By Il Ling
What would you do if life handed you not 1, not 2, not 3, but a series of gut-wrenching, only-in-the-movies tragedies? What would you do if your life, as you knew it, had ended – not once, not twice, but so many times that you felt like the walking dead?
If you’re Vera Koo, you pick yourself up, “find something you’re good at,” and while you’re at it, become a record-breaking, gender-busting, multi-world champion. All after you raise 3 kids, run a successful business, and hit 40-years old.
Koo’s autobiography, “The Most Unlikely Champion,” is nearly impossible to categorize, and it’s just as hard to put down. Short but deftly crafted, Koo’s and collaborator Justin Pahl’s book is paced like a mystery and reads like an intimate journal. It’s deep look into one woman’s journeys – yes, there are several – through unthinkable heartache, tragedy and dark family secrets, to find her way to personal bests and personal discovery.
Background On Vera Koo
I’d heard of Vera Koo for years, and had been impressed and intrigued. At a time when there weren’t many women shooters, let alone female competitors, she was breaking down walls and records, paving the way for the rest of us. To win the Bianchi Cup women’s championship an unprecedented 6 years in a row (including an overall-match high score), to hold numerous national and international medals and titles, is impressive enough. To endure and dominate for more than 2 decades is staggering.
About The Book
I wanted to read her book because I wanted to know more about how all this came to pass. And, I’d hoped to gain some insights into being a better shooter. I never expected that “The Most Unlikely Champion” would make me want to be a better person, too.
There are plenty of training tips for shooters who want them: walking on your knees to train going to prone! Blocking out thoughts – how even 2 words can lose you .32 seconds! But more important, Koo shows us how the strengths she developed to be the best shooter she could be, also helped her to be the best human being she could be.
For those in the shooting world, Koo writes about people you may know, and shows us a bit more of these personalities. (Spoiler alert: Jim O’Young and Julie Golob are even bigger heroes to me now!)
Koo takes us with her as she meticulously engineers her own training, and – sometimes gruelingly – grinds out her practice. In physical and mental endeavors alike, she never settles for “good enough.” She lets us in as she struggles to recover – and even go on to live life to its fullest, after truly catastrophic events. Koo shows us how finding the positives – even when they might be obscured by negatives, goes hand in hand with seizing opportunities.
We get a peek behind a cultural curtain too, as Hong Kong-born Koo didn’t come to the US until she was twelve. Navigating the crosscurrents of Chinese tradition and American society, raising a family and nurturing a marriage under the same conditions, she somehow holds it all together. Living with the often-conflicting demands of clashing cultures takes a toll.
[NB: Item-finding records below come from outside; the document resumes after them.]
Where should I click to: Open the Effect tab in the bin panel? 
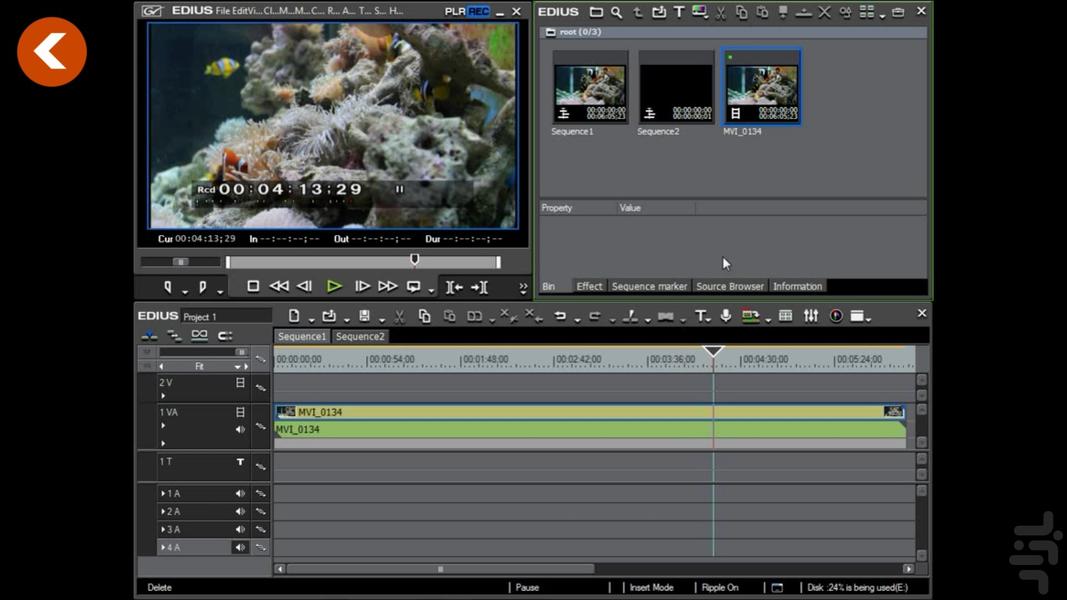point(589,286)
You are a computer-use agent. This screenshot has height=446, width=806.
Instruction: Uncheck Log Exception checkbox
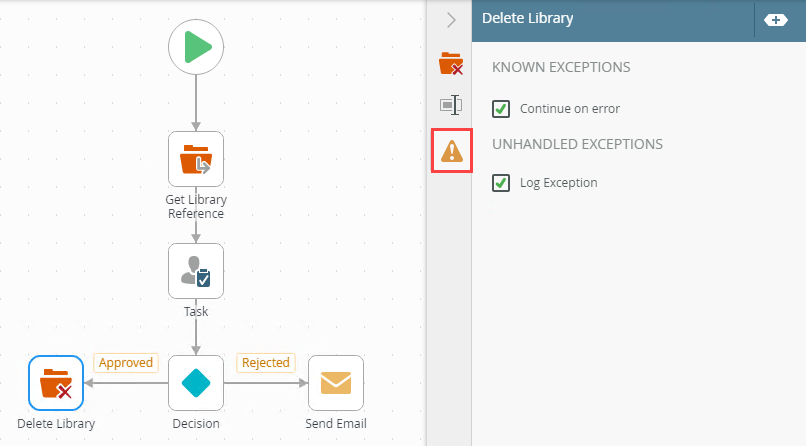click(x=501, y=183)
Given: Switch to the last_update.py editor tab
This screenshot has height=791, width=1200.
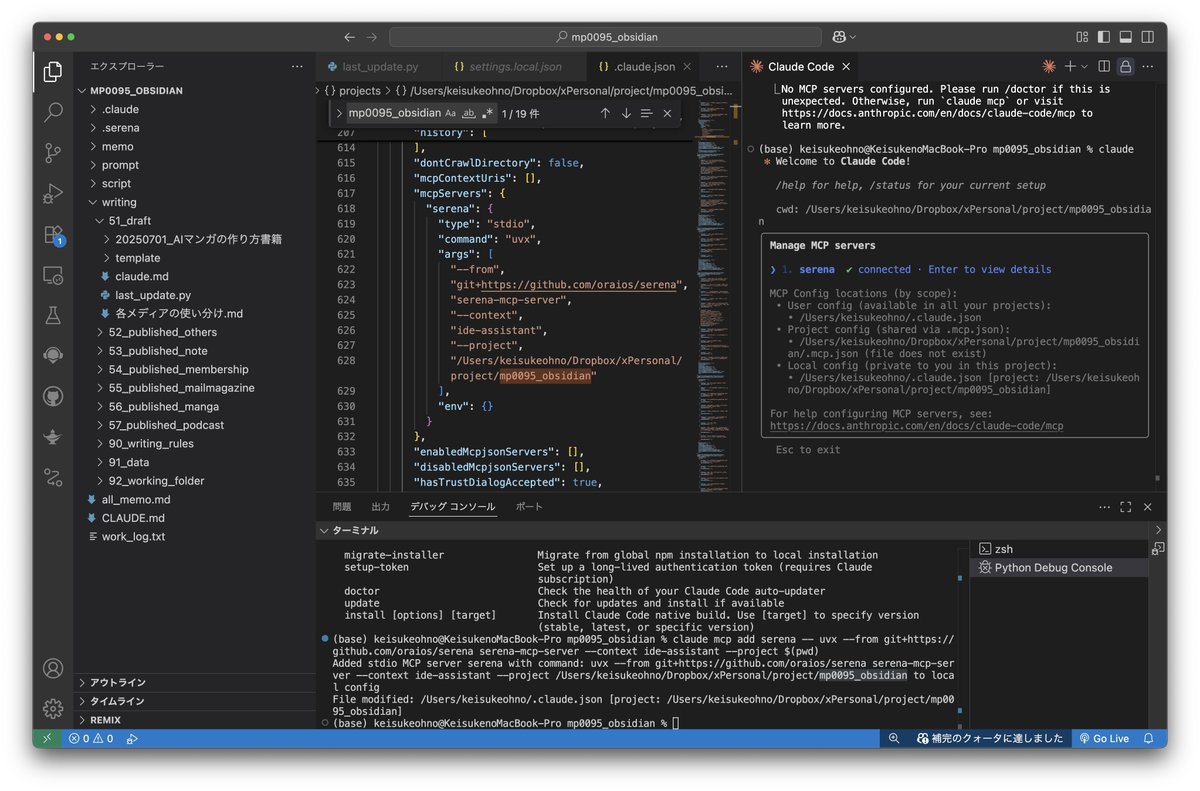Looking at the screenshot, I should 380,66.
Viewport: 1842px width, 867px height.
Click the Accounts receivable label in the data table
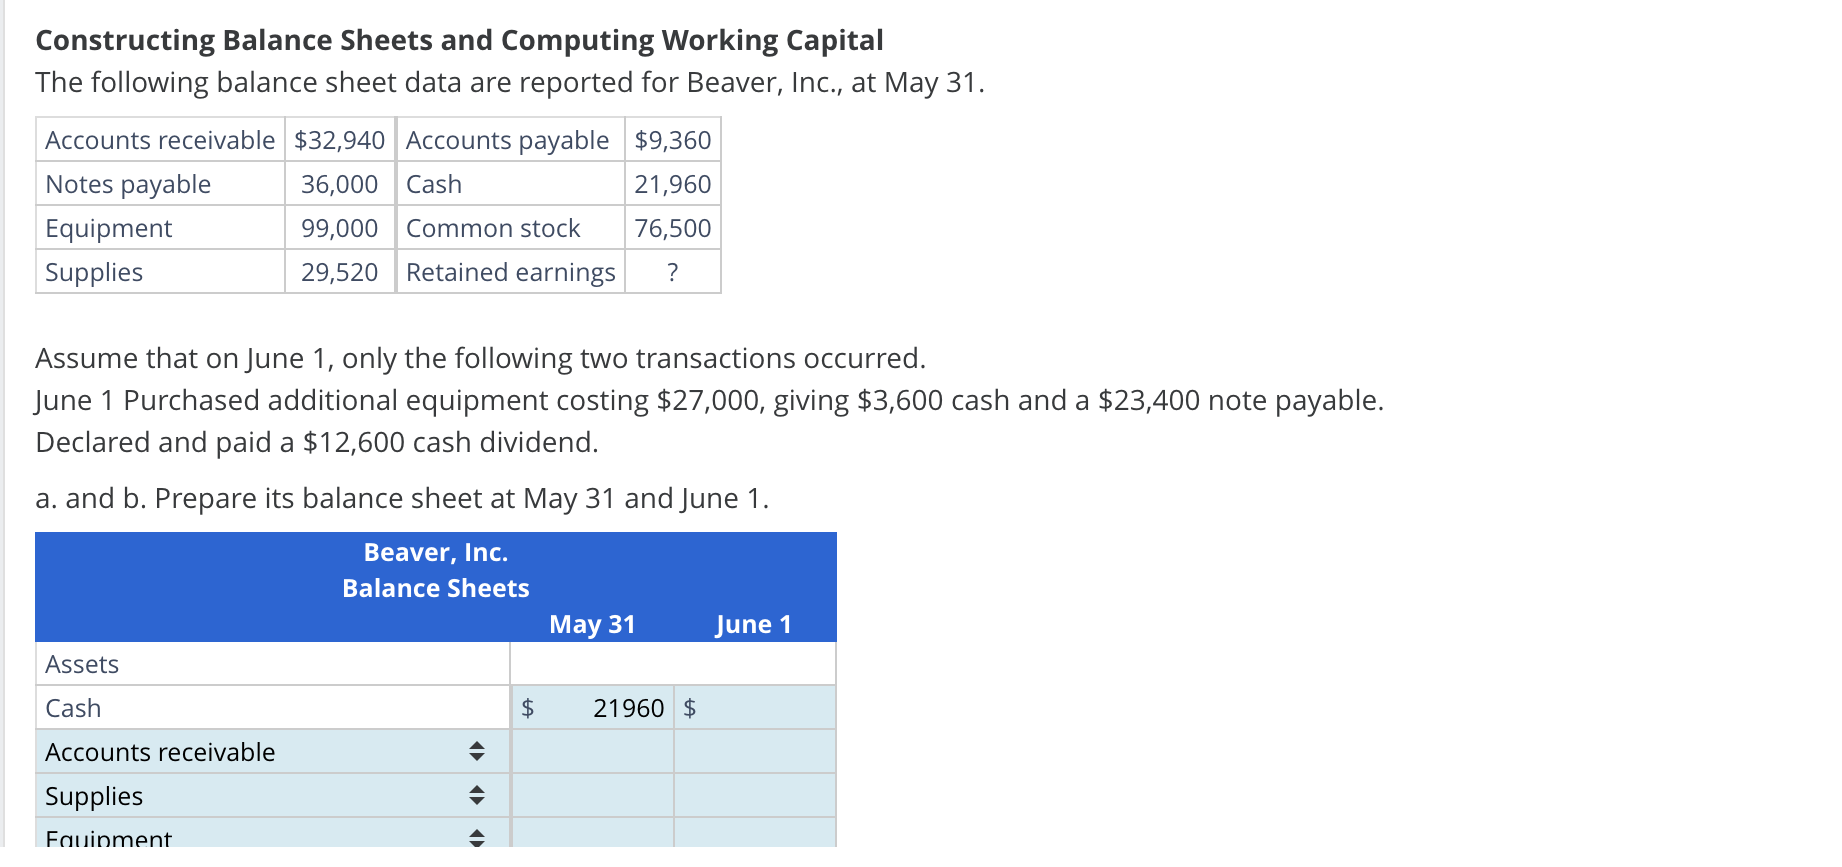(x=159, y=140)
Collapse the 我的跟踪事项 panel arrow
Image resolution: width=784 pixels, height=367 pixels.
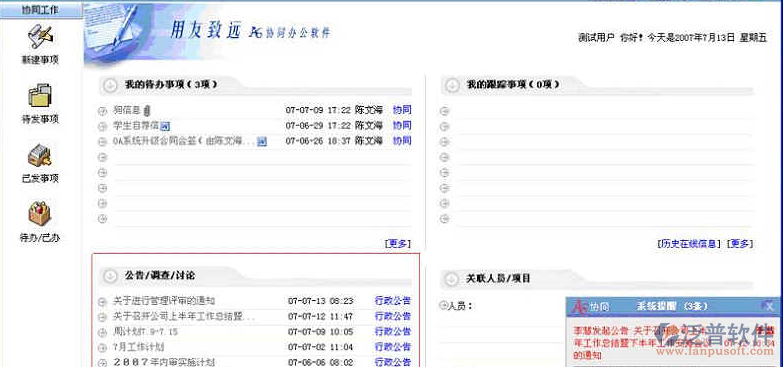(x=452, y=85)
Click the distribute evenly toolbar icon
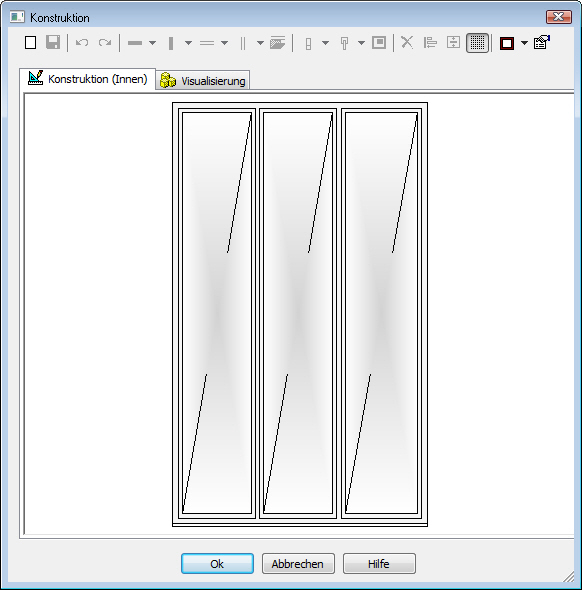The image size is (582, 590). (453, 43)
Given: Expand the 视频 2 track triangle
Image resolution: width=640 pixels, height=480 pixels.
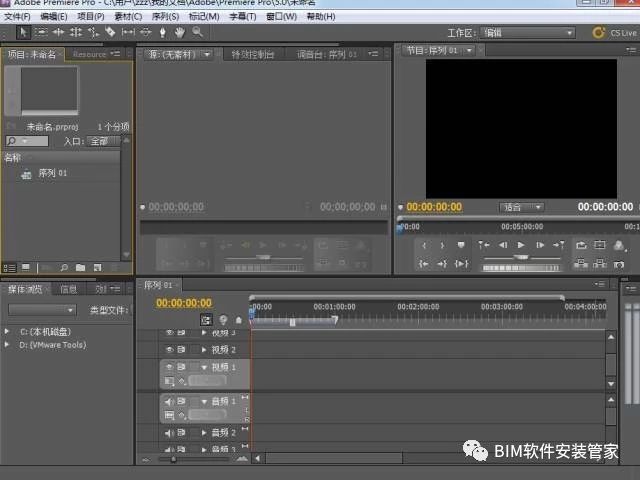Looking at the screenshot, I should [204, 350].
But Koo, finding reason for gratitude in everything (one of her secrets), wholeheartedly states, “One of god’s gifts was a life in America…”
And About That God
“The Most Unlikely Champion” is as much about spiritual quests as it is of physical and mental journeys. Even as Koo admonishes herself to depend on herself and find strength within (“it’s not going to come from the outside.”), she discovers her faith and finds affirmation in trusting in a higher power.
This is as open, bare and even raw, a story as you will read, and yet it’s a study in grace. Throughout her story, Koo is notably is mindful of the kindnesses she receives, but we also feel how she gives the same of herself.
Perhaps most thought-provoking for the reader, Koo upholds forgiveness as a foundation of living – as long and arduous its path may be.
As I read “The Most Unlikely Champion,” I was moved with admiration – not only for what Koo overcame and achieved, but also for her courage in gifting us her story. In my second read, I began to think this could be on the self-help shelf. In my third reading, I was sure of it.
Koo’s recurring theme of mining gratitude and appreciation, even when there perhaps shouldn’t be any, is a lesson to us all. Refusing to give up and refusing to give in, on the outside and the inside, aren’t easy. Koo lets us see how she maintained her grit, and maybe it will rub off on us.
This is the kind of book that will grow with you. It’s the kind of book you’ll read again and again, and each time you do, you’ll learn something – about Vera Koo, and about yourself.
Il Ling New grew up hunting and fishing, and started guiding for her father’s outfitting service as a teenager. She received her first guide’s license at age 17. Later, she became the first female captain of her university’s shooting team. Il Ling is a professional guide in the US, as well as a National Sporting Clays Association instructor. At Gunsite Academy, she teaches Defensive Handgun, Rifle and Shotgun courses, as well as Hunting Rifle and Wingshooting.